この度、不本意にも控訴審に臨むにあたり、これまで名乗ってまいりました時々の会の名称を統一し、「違法入れ歯断固阻止・歯科医療を守る国民運動推進本部」と致しました。
法廷外活動として、この12月1日をもって名称も新たに広く全国的にアピールし、訴訟の目的趣旨の徹底を図り、国民に歯科医療の安心・安全確保を訴えて参りたいと考え行動して参ります。

 その一貫として12月14日付けをもちまして、素人の手作りではございますがこれまでの御礼と、今後のお願いを込めまして資料作りをし、お世話に成った方々に全国向け614通の発送作業を完了させて頂きました。

 又、インターネット時代でございますので、素人能力の寄せ集めで超完全なものとは行きませんが、少しでも真実と情報を開示しご理解を得ながら、ご意見を伺うために、これも今までのものをリニューアルさせて頂きました。
重ねてご利用頂きたいとお願い申し上げます。

 お願いの三本柱として、1、地域にネットのアンテナ打ち立てでございます。地域の代表者に限りません。訴訟の趣旨にご賛同頂き、ご自分のできる範囲で情報の受送の可能な方は是非申し出で願いお手伝い願いたいと思います。
2、支援金のお願いでございます。できるだけ多ければ多いほどありがたい訳ですが弁護士費用の他に活動、運営費もかかります。
現在、500万円を目処にお願いいたしております。
何しろ原告訴訟人の持ち出しでやっておりますので組織的バックもなく、皆さんの善意のご支援におすがりするより原資を捻出する方法がありません。
このたびの発送物の中に、全国どこの地域でも可能な口座を開設し「郵便振替用紙」を入れさせていただきました。今までの銀行振込と合わせてご利用いただければ幸いです。重ねてお願いを申し上げます。

3、支援者名簿ご署名のお願いでございます。
現在までの実践例から学習の結果、目標を20万筆が効果的と決断致しました。
今日現在、9、939筆のご協力を頂戴しております。用紙はコピーでも可能で、HPにも入力してございますのでより一層のご協力をお願い申し上げます。

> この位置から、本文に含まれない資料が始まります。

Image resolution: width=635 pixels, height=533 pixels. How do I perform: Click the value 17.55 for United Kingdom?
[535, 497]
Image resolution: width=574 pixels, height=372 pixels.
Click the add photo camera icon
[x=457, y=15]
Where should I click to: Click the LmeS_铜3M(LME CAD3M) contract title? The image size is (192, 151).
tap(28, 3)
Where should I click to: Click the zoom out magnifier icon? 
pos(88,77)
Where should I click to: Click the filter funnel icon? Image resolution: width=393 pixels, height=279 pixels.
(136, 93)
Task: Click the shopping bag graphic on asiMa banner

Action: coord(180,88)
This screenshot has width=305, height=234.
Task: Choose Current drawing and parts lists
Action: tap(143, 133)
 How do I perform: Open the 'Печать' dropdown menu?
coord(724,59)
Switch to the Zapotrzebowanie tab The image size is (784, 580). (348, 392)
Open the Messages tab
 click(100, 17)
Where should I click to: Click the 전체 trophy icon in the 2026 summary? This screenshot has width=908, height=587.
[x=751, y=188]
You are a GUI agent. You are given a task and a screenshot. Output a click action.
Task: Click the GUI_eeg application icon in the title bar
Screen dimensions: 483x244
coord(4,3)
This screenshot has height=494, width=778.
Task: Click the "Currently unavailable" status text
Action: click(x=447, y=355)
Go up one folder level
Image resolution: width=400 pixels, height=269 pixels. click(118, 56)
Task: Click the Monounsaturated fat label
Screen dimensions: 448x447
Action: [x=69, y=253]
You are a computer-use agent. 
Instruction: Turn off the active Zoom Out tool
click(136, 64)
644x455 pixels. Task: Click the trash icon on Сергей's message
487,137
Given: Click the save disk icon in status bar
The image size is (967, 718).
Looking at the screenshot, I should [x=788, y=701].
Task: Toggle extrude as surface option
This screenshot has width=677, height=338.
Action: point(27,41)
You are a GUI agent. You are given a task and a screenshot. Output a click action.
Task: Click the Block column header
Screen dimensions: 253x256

また、今回より、ご出席の皆さまには出席表のご記入をお願いいたします。代わりにお名刺でも結構でございます。

これまで私たちのHPの中から、部分的に転載して、他のHPに貼り付けている事例が見受けられます。申し訳ありませんがそのような事は、ご遠慮願いたいと思います。その場合には、私共のHPアドレスを紹介して下さるようお願い致します。
一審判決日9月26日の取材記事が某紙に掲載されておりましたが、その内容は事実と異なるものでした。正確な情報の伝達をお願いいたします。
事実に異なる記事というのは
裁判終了後、正式な報告会と業界紙の記者会見を兼ね6時からの予定とお知らせ致しており、事務員のいないために、報告会に向けて役員による「当日の判決文のコピー」や「判決文に対する抗議文作成」等資料作りの時間であったはずですが、その記者の方は「記者会見の時間」と勘違いされたものと思います。
「スポーツ新聞を見ている者がいる」
「いつになっても始まらない」など、抗議の記事を写真入で掲載されたものです。準備に入る前に記者の皆さんの前で説明会を行いましたが、その事は全く触れられていない不当な内容のものでした。当方にとっては、誠に不愉快な事態でありました。当日、急遽、4時ころからテレビ局などが入った記者会見が「司法記者クラブ」で行われ、夕方のTVニュースで放映となっておりました。
私共も特に業界紙の皆さん方には人一倍お世話になり、今後も業界維持発展にはお互いに協力し合い、寄与して参りたいと強く考えております。
不慣れのため多分なご迷惑をおかけすると思いますが、誤解のないよう運営して参りたいと思います。今後ともよろしくご教導の程をお願い申し上げます。
次回公判は2月18日(水)午後1時15分からと決定されました。
本日の公判では原告側が「海外委託の実態に即した判断を得るため」二人の証人申請をしましたが、国側はあくまでも「法律が争点なのだから必要ない」という構えであります。その辺でも両者の法律の解釈において乖離しています。
控訴審の通例では一回で結審と言うことがままあることだそうですが、いたずらに公判を延ばすことは望みませんが、後悔しないように可能な手段は惜しまない体制で参りたいと思います。仔細は川上先生の方からお願い致します。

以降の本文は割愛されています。